**Excerpted records:**
◇ ◇ ◇ ◇ ◇

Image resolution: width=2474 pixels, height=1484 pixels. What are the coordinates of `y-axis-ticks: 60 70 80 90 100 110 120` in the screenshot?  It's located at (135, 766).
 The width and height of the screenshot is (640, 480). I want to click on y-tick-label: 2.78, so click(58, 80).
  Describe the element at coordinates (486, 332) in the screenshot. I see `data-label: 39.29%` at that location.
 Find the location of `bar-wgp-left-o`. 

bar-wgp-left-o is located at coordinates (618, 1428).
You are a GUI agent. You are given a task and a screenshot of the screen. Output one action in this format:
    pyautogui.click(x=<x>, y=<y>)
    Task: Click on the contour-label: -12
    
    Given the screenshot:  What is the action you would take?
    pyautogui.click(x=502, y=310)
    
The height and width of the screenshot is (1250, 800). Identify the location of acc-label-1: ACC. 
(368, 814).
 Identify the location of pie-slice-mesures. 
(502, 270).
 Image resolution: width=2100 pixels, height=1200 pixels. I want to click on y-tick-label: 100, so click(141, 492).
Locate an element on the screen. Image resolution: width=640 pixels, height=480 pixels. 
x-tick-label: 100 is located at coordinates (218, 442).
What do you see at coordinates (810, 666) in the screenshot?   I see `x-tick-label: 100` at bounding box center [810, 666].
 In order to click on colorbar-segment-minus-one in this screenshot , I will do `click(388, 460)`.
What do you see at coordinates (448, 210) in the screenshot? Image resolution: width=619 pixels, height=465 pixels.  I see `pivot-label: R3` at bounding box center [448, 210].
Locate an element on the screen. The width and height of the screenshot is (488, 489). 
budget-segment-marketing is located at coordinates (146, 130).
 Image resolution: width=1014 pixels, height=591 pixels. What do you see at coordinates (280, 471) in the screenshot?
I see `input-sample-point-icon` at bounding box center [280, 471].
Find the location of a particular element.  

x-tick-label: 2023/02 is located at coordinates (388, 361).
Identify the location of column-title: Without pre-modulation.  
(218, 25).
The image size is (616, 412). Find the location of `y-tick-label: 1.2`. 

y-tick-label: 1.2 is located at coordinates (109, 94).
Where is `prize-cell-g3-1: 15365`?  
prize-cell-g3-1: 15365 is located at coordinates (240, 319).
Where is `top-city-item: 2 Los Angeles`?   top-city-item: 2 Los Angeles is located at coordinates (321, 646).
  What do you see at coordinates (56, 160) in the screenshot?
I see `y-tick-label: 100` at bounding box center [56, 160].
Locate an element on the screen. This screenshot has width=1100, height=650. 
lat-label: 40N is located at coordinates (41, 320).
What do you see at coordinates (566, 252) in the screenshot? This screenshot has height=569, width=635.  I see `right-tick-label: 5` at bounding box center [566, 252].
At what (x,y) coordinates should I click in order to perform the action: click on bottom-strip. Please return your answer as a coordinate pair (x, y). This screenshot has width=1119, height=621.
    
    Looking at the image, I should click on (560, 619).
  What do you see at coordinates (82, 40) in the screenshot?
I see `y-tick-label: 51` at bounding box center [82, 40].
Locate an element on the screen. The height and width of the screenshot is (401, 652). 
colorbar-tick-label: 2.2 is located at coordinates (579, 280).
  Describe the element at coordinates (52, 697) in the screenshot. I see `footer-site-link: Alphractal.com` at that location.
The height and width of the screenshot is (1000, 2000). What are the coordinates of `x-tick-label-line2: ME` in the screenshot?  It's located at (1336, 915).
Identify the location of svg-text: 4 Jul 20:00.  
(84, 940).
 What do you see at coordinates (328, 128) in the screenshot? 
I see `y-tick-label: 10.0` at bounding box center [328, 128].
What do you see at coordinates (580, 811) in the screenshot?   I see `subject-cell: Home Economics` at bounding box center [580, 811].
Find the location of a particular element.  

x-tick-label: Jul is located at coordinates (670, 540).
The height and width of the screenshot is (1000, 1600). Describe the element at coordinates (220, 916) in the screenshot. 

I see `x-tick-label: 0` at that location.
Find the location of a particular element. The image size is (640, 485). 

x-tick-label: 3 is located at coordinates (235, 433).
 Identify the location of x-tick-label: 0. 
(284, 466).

◇ ◇ ◇ ◇ ◇

**Task to complete:** Please identify every line in the records above that contains the word "pixels" and copy each of those lines.

**Your solution:**
Image resolution: width=2474 pixels, height=1484 pixels. What are the coordinates of `y-axis-ticks: 60 70 80 90 100 110 120` in the screenshot?  It's located at (135, 766).
 Image resolution: width=2100 pixels, height=1200 pixels. I want to click on y-tick-label: 100, so click(141, 492).
Locate an element on the screen. Image resolution: width=640 pixels, height=480 pixels. 
What do you see at coordinates (448, 210) in the screenshot? Image resolution: width=619 pixels, height=465 pixels.  I see `pivot-label: R3` at bounding box center [448, 210].
 Image resolution: width=1014 pixels, height=591 pixels. What do you see at coordinates (280, 471) in the screenshot?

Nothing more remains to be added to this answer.